The Federal Reserve Balance Sheet Is Growing Again

Since the Federal Reserve announced the resumption of quantitative easing (QE) in December, the central bank has expanded its balance sheet by over $200 billion.

During QE, the central bank buys U.S. Treasuries and/or mortgage-backed securities on the open market with money created out of thin air. This represents artificial demand for Treasuries, driving interest rates lower than they would otherwise be, enabling the federal government to borrow more at a lower interest rate than it could if the Fed didn’t have its big fat thumb on the market.
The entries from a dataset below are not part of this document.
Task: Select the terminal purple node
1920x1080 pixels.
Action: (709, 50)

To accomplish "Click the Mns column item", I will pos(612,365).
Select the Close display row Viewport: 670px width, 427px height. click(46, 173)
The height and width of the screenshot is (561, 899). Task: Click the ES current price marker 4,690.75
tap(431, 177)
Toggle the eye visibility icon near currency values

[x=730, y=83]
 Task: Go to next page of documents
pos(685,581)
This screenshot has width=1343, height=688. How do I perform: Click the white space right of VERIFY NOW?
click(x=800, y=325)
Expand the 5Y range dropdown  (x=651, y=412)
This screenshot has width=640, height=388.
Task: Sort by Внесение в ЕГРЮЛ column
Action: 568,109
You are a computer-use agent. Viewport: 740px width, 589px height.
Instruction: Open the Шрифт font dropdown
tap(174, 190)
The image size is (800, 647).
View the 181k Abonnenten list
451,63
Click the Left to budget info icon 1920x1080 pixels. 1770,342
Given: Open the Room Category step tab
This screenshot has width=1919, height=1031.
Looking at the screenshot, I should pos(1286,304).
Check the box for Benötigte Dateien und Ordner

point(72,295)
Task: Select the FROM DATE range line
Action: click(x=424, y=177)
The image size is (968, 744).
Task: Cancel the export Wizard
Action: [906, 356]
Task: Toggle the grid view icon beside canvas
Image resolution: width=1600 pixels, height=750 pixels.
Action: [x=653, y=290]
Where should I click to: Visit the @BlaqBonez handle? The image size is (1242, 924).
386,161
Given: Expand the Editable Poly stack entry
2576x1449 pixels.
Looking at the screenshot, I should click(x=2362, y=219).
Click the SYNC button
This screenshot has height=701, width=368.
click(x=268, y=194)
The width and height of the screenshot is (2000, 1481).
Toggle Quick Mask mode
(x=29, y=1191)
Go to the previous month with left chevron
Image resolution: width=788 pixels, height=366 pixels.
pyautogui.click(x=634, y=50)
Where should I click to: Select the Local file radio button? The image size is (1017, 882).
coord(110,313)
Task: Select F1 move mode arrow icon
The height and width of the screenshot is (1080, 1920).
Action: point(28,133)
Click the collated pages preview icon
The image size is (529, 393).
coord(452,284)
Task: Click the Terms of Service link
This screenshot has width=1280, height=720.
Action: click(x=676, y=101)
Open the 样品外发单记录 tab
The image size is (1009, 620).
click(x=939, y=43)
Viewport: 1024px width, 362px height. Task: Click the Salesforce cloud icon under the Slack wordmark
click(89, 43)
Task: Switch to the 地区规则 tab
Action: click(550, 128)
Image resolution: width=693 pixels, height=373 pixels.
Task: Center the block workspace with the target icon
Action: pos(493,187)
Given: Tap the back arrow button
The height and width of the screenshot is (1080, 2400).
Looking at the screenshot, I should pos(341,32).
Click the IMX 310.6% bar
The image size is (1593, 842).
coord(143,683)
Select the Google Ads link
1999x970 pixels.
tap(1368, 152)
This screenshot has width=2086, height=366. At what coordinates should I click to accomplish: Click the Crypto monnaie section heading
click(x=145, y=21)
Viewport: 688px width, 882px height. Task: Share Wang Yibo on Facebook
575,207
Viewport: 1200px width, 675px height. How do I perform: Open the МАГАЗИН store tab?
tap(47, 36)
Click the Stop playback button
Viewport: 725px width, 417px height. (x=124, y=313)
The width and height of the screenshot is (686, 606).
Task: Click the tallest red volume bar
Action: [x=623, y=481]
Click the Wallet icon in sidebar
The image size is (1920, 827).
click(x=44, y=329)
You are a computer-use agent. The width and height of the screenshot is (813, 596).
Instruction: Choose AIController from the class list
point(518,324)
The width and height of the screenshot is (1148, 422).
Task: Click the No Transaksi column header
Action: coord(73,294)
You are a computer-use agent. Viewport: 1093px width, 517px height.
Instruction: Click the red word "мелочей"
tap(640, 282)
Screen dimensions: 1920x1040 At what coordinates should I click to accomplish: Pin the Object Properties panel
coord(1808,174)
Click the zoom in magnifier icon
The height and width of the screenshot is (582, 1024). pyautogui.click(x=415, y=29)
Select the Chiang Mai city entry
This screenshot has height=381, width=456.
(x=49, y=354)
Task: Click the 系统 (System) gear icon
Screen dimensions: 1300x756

On the other side of the equation, QE is inherently inflationary. The Fed injects newly created money into the financial system as it purchases these assets. An increase in the money supply is, by definition, inflation.

Since the Federal Reserve is effectively turning U.S. government debt into cash, this process is sometimes referred to as debt monetization.

When the Fed announced it would end balance sheet reduction, effective December 1, at its October 2025 meeting, I wondered out loud if the central bankers were about to restart QE.

Sure enough, it did.

At the December meeting (Dec. 10), the FOMC announced plans to purchase $40 million in Treasury Bills that week (Bills are short-term Treasuries that mature in one year or less). From that point, the FOMC statement said, purchases will “remain elevated for a few months” before they are “significantly reduced.

Nearly five months later, we’re still waiting for that “significant reduction.”